Mais qui était cet homme qui n’était pas persuadé d’exister ? Qui était Jacob B’chiri, qui se prénommait aussi selon les lieux et les époques Jacques, Jack, Zakine, Yaakov ? Un acteur ? Un artiste ? Un agent secret ? Un assassin ? Un fugitif ? Dans un deuxième mouvement, le livre devient enquête. Une enquête policière sans policier ni crime ni cadavre (si ce n’est celui de B’chiri, décédé en 2014 de mort naturelle), un peu à la façon des romans flottants de Patrick Modiano qui font revivre en pointillés des êtres, des époques et des lieux oubliés. Lentement, patiemment, à partir des maigres indices de l’album semés comme les cailloux du petit Poucet, Christophe Boltanski essaye de remonter ce que fut l’échelle de ce Jacob, barreau après barreau. La vue d’un simple visage démultiplié 369 fois comme énigme suffisante pour que l’auteur s’adonne entièrement à cette quête magnifique et dérisoire : redonner chair et consistance existentielle à ce visage en forme de grand point d’interrogation. À partir des quelques adresses inscrites dans l’album à Rome, à Bâle, dans le Beaujolais, à Marseille, puis Genève, Boltanski suit la trace de cet étrange globe-trotteur, de cet Ulysse du XXe siècle qui a affronté le cyclope immobile du photomaton. De fil en aiguille, de rencontres en coups de fil, de visites en déplacements, la remontée de la piste l’emmène bien au-delà de l’Europe, à Djerba, puis en Israël. Et le livre mute encore, l’enquête devient roman familial, avec conflit d’héritage, divisions, exil, déclassement…

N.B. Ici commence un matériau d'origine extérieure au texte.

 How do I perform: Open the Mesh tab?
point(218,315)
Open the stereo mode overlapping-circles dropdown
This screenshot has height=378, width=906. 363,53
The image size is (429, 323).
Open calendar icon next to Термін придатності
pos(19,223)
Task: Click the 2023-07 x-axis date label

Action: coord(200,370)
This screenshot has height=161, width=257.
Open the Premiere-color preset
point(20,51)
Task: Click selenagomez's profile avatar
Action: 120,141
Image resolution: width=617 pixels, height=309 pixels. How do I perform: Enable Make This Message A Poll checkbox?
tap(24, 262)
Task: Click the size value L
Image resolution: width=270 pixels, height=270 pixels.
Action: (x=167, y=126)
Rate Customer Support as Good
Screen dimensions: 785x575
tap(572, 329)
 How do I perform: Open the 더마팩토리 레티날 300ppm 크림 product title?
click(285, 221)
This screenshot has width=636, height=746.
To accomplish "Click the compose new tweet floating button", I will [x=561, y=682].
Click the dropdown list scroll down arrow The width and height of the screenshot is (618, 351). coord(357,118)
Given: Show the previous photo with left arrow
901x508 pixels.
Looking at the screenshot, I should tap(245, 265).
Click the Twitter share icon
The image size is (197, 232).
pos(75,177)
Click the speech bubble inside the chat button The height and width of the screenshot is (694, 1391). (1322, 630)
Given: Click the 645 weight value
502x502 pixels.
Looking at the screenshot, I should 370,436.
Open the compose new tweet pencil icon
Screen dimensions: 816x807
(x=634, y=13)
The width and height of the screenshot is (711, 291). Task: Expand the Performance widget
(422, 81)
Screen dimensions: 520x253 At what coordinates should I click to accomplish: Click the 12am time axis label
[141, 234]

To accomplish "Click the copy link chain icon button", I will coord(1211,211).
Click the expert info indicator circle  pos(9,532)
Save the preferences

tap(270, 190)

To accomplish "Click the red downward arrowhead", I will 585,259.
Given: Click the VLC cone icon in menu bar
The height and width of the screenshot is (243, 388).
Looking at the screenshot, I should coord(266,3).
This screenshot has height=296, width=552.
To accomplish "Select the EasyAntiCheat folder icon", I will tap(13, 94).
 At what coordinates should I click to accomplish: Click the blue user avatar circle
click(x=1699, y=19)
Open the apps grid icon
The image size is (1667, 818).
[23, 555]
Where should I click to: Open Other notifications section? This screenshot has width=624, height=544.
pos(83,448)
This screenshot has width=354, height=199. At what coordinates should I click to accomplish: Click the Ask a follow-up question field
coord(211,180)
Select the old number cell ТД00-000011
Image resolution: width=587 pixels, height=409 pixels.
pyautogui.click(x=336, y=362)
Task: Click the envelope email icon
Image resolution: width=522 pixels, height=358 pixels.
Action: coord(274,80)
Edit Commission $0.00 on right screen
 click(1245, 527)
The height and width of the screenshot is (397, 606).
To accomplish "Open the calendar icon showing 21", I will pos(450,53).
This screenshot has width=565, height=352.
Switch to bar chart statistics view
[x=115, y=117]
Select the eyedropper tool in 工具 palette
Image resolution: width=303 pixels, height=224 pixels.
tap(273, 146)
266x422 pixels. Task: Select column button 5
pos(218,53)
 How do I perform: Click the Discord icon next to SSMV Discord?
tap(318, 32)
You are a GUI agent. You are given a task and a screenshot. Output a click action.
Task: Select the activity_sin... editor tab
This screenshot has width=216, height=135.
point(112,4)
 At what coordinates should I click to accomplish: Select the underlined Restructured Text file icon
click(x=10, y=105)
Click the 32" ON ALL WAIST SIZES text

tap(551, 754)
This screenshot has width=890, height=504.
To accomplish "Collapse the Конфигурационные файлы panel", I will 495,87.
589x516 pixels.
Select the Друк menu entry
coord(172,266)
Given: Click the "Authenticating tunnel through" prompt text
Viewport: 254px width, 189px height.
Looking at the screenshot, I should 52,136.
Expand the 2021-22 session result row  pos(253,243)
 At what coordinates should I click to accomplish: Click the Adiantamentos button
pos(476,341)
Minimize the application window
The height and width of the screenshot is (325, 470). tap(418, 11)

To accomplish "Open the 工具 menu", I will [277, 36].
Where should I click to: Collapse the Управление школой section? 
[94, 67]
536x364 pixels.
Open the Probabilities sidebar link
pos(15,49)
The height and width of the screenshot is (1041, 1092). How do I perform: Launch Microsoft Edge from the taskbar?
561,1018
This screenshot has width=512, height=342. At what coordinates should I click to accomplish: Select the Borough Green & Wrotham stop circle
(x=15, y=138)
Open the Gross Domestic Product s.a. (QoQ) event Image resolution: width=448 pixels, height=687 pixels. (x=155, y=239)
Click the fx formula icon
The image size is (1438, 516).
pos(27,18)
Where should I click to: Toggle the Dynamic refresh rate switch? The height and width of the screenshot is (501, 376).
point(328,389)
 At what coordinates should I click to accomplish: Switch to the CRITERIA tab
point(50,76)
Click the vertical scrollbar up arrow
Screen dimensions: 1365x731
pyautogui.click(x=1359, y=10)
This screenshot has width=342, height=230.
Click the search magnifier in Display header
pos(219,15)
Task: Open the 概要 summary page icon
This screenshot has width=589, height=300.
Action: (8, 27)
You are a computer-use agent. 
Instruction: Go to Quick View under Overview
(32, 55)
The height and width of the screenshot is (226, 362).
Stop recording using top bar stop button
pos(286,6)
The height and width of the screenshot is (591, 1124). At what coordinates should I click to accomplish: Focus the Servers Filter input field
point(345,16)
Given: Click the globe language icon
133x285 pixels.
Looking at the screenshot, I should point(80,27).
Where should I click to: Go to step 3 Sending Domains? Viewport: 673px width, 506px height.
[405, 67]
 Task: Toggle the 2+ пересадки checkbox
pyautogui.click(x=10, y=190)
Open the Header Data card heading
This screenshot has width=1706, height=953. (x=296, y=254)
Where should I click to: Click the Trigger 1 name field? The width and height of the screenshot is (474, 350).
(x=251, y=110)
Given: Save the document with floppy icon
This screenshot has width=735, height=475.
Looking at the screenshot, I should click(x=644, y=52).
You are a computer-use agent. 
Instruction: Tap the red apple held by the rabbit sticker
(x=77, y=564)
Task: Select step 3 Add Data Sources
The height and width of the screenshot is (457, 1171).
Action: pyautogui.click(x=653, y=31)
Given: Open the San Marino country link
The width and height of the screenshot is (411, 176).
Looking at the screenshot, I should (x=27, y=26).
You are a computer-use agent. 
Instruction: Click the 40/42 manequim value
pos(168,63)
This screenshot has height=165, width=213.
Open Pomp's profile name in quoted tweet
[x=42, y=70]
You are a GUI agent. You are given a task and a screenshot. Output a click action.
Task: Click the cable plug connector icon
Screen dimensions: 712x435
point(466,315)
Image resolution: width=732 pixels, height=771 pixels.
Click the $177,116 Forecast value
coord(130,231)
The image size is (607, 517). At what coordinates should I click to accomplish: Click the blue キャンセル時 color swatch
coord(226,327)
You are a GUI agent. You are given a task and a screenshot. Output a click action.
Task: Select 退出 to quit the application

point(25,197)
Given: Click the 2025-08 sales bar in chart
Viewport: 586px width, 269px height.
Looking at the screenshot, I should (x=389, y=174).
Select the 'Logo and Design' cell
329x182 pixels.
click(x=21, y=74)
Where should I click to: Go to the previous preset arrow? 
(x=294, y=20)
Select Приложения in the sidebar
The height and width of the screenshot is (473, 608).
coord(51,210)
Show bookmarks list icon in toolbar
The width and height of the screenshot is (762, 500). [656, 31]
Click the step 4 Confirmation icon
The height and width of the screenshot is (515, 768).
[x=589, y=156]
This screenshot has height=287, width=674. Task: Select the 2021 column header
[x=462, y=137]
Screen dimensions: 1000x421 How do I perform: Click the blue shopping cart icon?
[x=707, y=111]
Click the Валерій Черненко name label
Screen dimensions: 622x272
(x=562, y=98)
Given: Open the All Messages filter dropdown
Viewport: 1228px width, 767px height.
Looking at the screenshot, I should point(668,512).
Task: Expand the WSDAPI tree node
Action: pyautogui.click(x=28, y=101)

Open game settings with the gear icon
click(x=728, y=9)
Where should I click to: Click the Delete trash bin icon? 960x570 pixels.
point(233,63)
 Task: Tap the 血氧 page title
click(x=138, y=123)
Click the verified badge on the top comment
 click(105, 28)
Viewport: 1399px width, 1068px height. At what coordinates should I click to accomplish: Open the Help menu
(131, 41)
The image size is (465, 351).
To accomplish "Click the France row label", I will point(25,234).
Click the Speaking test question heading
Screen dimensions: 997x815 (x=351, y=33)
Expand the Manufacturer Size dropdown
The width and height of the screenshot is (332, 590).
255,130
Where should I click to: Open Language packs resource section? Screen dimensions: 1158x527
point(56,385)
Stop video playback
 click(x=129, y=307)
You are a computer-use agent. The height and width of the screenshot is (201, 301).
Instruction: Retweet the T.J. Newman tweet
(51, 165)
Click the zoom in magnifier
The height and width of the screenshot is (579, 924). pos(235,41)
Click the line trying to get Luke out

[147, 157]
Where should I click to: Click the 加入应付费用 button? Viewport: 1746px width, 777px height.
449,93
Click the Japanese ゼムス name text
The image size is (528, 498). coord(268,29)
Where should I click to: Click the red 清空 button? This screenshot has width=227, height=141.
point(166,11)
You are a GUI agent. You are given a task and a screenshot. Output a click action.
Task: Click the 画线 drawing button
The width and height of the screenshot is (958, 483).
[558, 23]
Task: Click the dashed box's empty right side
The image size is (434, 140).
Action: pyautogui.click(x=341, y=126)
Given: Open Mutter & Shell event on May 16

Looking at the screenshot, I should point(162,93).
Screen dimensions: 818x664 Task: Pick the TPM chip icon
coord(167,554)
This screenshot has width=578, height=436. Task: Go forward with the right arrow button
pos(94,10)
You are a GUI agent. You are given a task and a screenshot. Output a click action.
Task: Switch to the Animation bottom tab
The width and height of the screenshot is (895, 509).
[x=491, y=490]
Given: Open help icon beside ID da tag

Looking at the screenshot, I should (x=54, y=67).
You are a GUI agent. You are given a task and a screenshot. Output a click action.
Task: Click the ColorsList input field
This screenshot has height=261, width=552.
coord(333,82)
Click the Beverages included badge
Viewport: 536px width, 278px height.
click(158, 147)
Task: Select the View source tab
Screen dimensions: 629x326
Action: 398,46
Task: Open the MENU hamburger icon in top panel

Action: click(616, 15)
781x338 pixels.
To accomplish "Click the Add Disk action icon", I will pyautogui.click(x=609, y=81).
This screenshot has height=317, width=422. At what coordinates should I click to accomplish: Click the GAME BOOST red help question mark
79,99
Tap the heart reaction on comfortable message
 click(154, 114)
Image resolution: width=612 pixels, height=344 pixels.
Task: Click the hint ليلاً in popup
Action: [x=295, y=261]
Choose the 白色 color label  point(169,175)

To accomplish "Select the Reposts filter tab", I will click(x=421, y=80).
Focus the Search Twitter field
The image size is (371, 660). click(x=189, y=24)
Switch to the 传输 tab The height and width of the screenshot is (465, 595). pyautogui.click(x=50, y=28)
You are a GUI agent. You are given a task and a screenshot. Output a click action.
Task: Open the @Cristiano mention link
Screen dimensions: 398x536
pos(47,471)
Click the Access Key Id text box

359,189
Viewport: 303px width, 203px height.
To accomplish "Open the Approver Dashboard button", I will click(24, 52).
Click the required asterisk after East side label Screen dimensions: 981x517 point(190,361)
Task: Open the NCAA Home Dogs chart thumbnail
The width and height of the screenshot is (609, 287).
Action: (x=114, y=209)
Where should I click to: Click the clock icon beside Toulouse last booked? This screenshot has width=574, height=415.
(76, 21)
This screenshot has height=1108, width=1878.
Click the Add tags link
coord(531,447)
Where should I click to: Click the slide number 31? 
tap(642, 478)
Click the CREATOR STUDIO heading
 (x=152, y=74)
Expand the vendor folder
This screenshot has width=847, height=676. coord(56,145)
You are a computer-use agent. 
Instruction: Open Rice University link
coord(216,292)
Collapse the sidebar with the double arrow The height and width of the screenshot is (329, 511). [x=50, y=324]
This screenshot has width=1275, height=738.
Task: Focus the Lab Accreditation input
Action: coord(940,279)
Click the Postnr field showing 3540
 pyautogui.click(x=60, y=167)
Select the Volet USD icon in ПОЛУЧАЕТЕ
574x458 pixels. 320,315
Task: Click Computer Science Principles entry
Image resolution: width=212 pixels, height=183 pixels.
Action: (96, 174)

Sans trop déflorer le livre, on peut dire que l’auteur (et le lecteur) apprend que Jacob B’chiri a grandi dans la communauté juive de Djerba, puis a été envoyé seul dans un pensionnat en Israël, a travaillé pour la compagnie El Al, peut-être pour le Shin Bet, suivi des études d’art plastique et d’architecture à Paris, travaillé dans les institutions juives de France, puis terminé sa carrière comme directeur des services funéraires du Consistoire de Paris. Il faut de suite préciser à la suite de ce résumé que ce parcours de vie résulte des investigations de Boltanski, mais aussi de son imagination. Il a bien fallu remplir les nombreux blancs laissés entre les quelques épisodes avérés et vérifiés, ou d’autres épisodes aussi incertains que les témoignages qui les évoquent.

Ce qui est beau, et infiniment romanesque, c’est que malgré tout le travail et les efforts d’élucidation de l’auteur, Jacob B’chiri reste un mystère. Et sa vie, un paysage troué d’énigmes. Par exemple, pourquoi Jacob n’a-t-il pas persévéré dans les arts plastiques ou l’architecture alors qu’il semblait avoir obtenu ses diplômes ? Pourquoi avoir à un moment coupé tout contact avec ses enfants ? Pourquoi n’être jamais retourné à Djerba, paradis de son enfance ? Pourquoi avoir travaillé dans les institutions juives alors qu’il n’était pas spécialement pratiquant ? Pourquoi avoir consacré quinze années de sa vie à la tâche ingrate des rites funéraires (service pour lequel on vous appelle à toute heure du jour, de la nuit ou du week-end, car les décès ne préviennent pas et les morts n’attendent pas dans la tradition juive) jusqu’au point de briser son couple.

Boltanski formule des hypothèses de réponses à toutes ces questions sans pouvoir les épuiser. Il nous enseigne que le mot « vie » ne connaît pas le singulier en hébreu. La vie de Jacob doit donc être conjuguée au pluriel : toutes les vies qu’il a vécu sous différentes identités et dans différents pays, mais aussi toutes celles qu’il a imaginées, projetées, échafaudées mentalement. Jacob B’chiri était comme nous toutes et tous : à la fois semblable aux autres et absolument unique. Et plurielle dans son unicité. Nul doute que l’auteur comme le lecteur pourrait trouver en Jacob, ne serait-ce que fugacement, un reflet de soi-même. Avec ce livre prenant et profond, Christophe Boltanski nous dit ceci : célèbre ou anonyme, toute vie est singulière, toute vie est multiple, toute vie est une énigme, toute vie est un roman qui mérite d’être arrachée à l’oubli.

Christophe Boltanski, Les vies de Jacob, Stock, 2021, 234 pages.